The input buffer is specified by *
inbuf and it contains
*
inbytesleft bytes. The extra indirection is necessary for
communicating the used input back to the caller (see below). It is
important to note that the buffer pointer is of type char
and the
length is measured in bytes even if the input text is encoded in wide
characters.
The output buffer is specified in a similar way. *
outbuf
points to the beginning of the buffer with at least
*
outbytesleft bytes room for the result. The buffer
pointer again is of type char
and the length is measured in
bytes. If outbuf or *
outbuf is a null pointer, the
conversion is performed but no output is available.
If inbuf is a null pointer, the iconv
function performs the
necessary action to put the state of the conversion into the initial
state. This is obviously a no-op for non-stateful encodings, but if the
encoding has a state, such a function call might put some byte sequences
in the output buffer, which perform the necessary state changes. The
next call with inbuf not being a null pointer then simply goes on
from the initial state. It is important that the programmer never makes
any assumption as to whether the conversion has to deal with states.
Even if the input and output character sets are not stateful, the
implementation might still have to keep states. This is due to the
implementation chosen for the GNU C library as it is described below.
Therefore an iconv
call to reset the state should always be
performed if some protocol requires this for the output text.

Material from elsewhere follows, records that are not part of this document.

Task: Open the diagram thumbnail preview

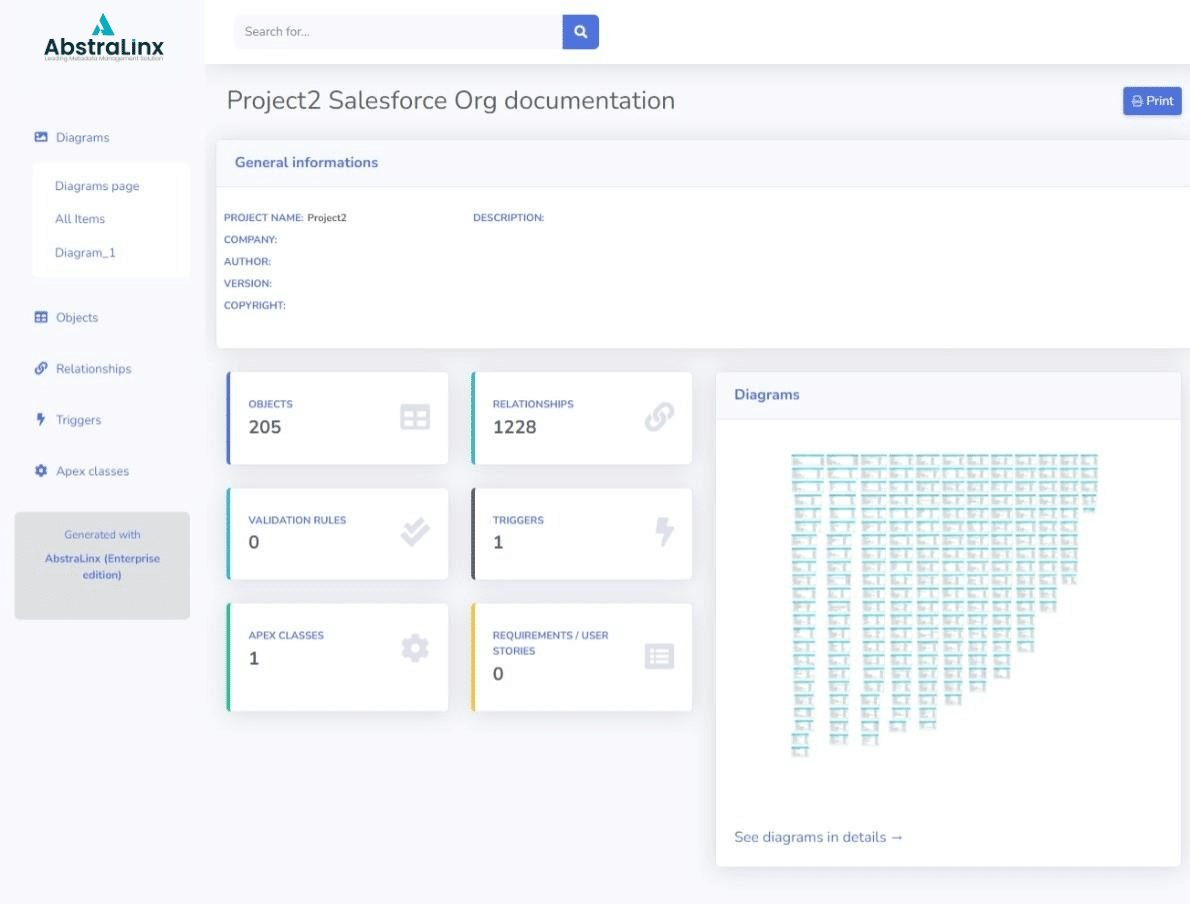Action: point(944,605)
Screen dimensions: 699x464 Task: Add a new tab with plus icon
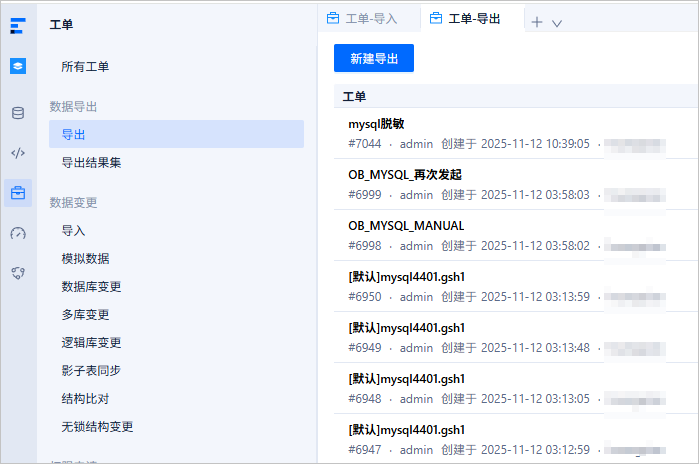[537, 22]
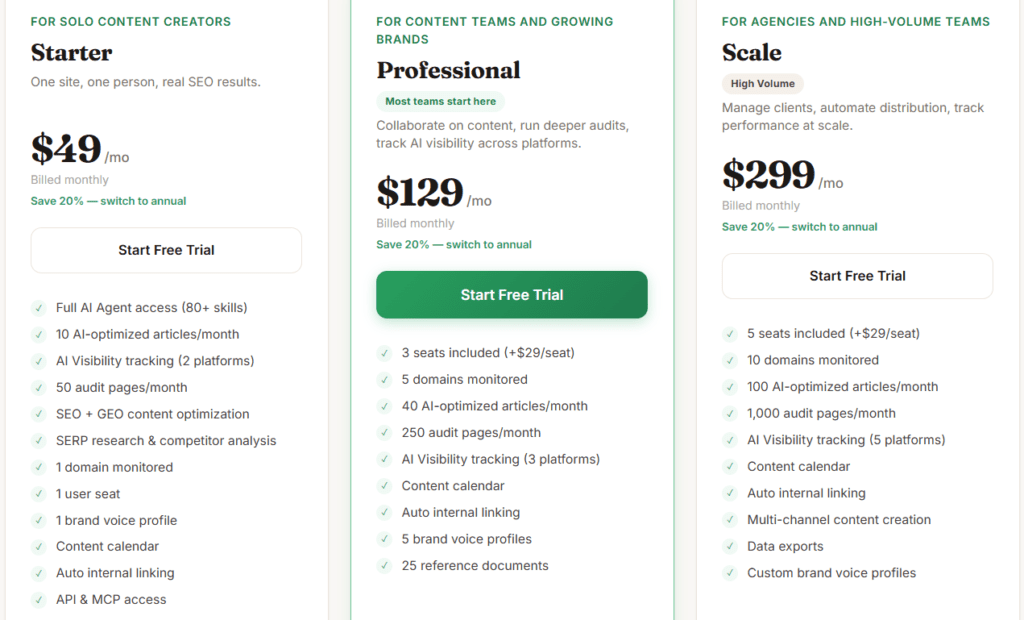Viewport: 1024px width, 620px height.
Task: Click checkmark next to '25 reference documents'
Action: [x=384, y=566]
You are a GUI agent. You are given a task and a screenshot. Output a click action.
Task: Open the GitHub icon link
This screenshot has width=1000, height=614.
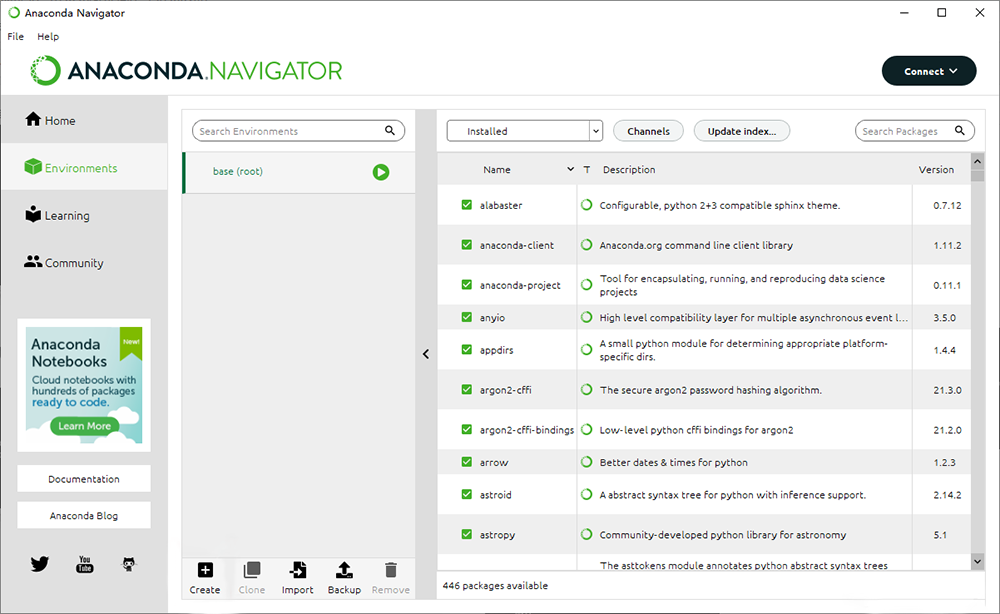[129, 564]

The conversion stops for one of three reasons. The first is that all
characters from the input buffer are converted. This actually can mean
two things: either all bytes from the input buffer are consumed or
there are some bytes at the end of the buffer that possibly can form a
complete character but the input is incomplete. The second reason for a
stop is that the output buffer is full. And the third reason is that
the input contains invalid characters.
In all of these cases the buffer pointers after the last successful
conversion, for input and output buffer, are stored in inbuf and
outbuf, and the available room in each buffer is stored in
inbytesleft and outbytesleft.
Since the character sets selected in the iconv_open
call can be
almost arbitrary, there can be situations where the input buffer contains
valid characters, which have no identical representation in the output
character set. The behavior in this situation is undefined. The
current behavior of the GNU C library in this situation is to
return with an error immediately. This certainly is not the most
desirable solution; therefore, future versions will provide better ones,
but they are not yet finished.
If all input from the input buffer is successfully converted and stored
in the output buffer, the function returns the number of non-reversible
conversions performed. In all other cases the return value is
(size_t) -1
and errno
is set appropriately. In such cases
the value pointed to by inbytesleft is nonzero.
EILSEQ
- The conversion stopped because of an invalid byte sequence in the input.
After the call,
*
inbuf points at the first byte of the
invalid byte sequence.
E2BIG
- The conversion stopped because it ran out of space in the output buffer.
EINVAL
- The conversion stopped because of an incomplete byte sequence at the end
of the input buffer.
EBADF
- The cd argument is invalid.
The iconv
function was introduced in the XPG2 standard and is
declared in the iconv.h header.